At long last, it was something like hope that helped her force her chaotic thoughts and fears into words. "I'm sorry, I didn't mean to hurt her."
"It's okay," Hera gave her a small, sad smile. "You…"
"No." Fen interrupted. "I didn't mean to hurt her but I did. I didn't mean to hurt you and I did." She couldn't take her eyes from the bruise on Hera's face, victim to her panic from the river, certainly not to look her in the eyes. She twisted her hands in her lap, trying to arrange her thoughts. "The Force has been...different, since the Empire." Different was a meager word to describe it, but she didn't know any others. "It's not an excuse." She responded to Hera's raised eyebrow. "I just… I just wanna try to explain."
"Thanks for trying." Hera said sincerely, Fen had the other woman's full attention now and her courage was steadily failing her. "I know how hard these things can be."
"The Force…" These concepts encompassed the universe, beyond her vocabulary to describe. "It's in everything, everyone, all the time, but to feel it, I have to trust, I have to believe, you know?" Hera didn't but she continued. "Faith," she dropped her eyes to the ground again. "I lost that for a while." Tears were filling her eyes, she felt as though she were stripping the skin from her bones, flaying herself and laying all the horrible mess inside bare for Hera to judge. Despite her fear of being found wanting, she pressed on. "To be cut off from the Force, you can't imagine what that's like."

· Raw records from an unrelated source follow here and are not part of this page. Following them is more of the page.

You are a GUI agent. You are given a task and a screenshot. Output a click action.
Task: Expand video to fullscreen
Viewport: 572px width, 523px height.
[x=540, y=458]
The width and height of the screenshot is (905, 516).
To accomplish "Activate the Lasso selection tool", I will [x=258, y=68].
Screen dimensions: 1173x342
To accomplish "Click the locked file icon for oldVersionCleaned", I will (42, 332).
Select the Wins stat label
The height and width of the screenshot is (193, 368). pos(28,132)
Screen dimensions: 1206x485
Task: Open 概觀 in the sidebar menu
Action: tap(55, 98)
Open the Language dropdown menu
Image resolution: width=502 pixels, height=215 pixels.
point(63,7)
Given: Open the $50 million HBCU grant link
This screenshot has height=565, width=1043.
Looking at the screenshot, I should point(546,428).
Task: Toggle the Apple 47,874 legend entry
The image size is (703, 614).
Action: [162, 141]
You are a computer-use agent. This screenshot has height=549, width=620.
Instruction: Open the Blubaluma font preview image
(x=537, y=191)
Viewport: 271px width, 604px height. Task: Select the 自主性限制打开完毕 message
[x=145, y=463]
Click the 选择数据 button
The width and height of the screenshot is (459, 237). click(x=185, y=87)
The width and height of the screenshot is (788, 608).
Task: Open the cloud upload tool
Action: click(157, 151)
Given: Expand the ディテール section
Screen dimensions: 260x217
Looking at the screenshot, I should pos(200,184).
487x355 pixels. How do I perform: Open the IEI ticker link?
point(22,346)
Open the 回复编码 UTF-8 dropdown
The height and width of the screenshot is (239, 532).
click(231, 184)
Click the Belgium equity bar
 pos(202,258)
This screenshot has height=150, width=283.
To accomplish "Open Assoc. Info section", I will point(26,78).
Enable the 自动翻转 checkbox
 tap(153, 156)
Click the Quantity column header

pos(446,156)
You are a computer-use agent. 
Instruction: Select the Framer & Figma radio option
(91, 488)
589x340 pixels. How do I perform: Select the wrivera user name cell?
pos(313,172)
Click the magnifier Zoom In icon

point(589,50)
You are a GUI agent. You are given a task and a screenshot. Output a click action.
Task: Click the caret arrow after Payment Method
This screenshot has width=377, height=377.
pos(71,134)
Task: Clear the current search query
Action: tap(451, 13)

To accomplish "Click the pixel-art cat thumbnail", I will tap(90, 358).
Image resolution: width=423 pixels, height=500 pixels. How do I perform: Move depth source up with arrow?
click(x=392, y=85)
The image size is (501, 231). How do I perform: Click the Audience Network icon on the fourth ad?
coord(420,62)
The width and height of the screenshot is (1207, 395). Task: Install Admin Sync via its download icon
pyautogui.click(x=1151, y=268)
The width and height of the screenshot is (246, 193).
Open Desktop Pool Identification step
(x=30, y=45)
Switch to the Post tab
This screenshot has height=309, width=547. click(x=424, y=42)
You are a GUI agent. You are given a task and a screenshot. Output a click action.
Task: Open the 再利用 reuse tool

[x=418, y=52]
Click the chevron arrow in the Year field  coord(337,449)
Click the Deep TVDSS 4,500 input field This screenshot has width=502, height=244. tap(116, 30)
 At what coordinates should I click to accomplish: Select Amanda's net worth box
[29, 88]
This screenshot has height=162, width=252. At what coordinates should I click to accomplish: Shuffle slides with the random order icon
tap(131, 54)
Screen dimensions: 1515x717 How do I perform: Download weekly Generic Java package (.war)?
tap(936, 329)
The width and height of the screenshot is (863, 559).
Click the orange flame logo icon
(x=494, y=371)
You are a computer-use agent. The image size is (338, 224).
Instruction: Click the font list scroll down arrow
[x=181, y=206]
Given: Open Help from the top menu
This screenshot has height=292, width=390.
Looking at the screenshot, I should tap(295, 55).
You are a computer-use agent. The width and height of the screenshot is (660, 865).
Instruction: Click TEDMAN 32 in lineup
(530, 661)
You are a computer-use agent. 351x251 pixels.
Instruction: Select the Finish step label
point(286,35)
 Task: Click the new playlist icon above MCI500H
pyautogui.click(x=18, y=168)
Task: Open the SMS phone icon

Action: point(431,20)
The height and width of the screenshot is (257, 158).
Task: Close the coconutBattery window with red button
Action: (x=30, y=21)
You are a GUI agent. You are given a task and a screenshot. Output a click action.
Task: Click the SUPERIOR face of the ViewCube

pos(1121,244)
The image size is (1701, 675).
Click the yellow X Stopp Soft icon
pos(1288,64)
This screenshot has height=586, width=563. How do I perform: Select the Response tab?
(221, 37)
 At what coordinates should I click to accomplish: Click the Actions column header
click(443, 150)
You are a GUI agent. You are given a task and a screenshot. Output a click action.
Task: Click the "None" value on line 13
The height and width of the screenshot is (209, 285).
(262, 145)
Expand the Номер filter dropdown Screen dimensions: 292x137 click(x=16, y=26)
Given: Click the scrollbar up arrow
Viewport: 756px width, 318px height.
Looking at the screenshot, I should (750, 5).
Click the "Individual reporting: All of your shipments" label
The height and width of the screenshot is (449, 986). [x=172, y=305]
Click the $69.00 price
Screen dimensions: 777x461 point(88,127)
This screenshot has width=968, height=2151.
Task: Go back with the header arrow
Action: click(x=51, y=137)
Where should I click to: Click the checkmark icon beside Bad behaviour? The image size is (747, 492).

"Like being blinded?" Hera attempted.
Fen shook her head. "No, its more like losing all your senses at once. It's like going from living life to watching it in a holofilm. I can't live like that. Not again. But now… now the Force is different and darker and I … I guess I have to figure things out." She swallowed, hard, before the natural conclusion she had come to. "So if you want me to leave, so I won't be a danger to anyone, I'll understand." She focused very intently on the dirt beneath her fingernails, snakes tying knots in her stomach.
She flinched reflexively as Hera laid her hand against Fen's. "I don't want you to go." Something large shifted in Fen's heart.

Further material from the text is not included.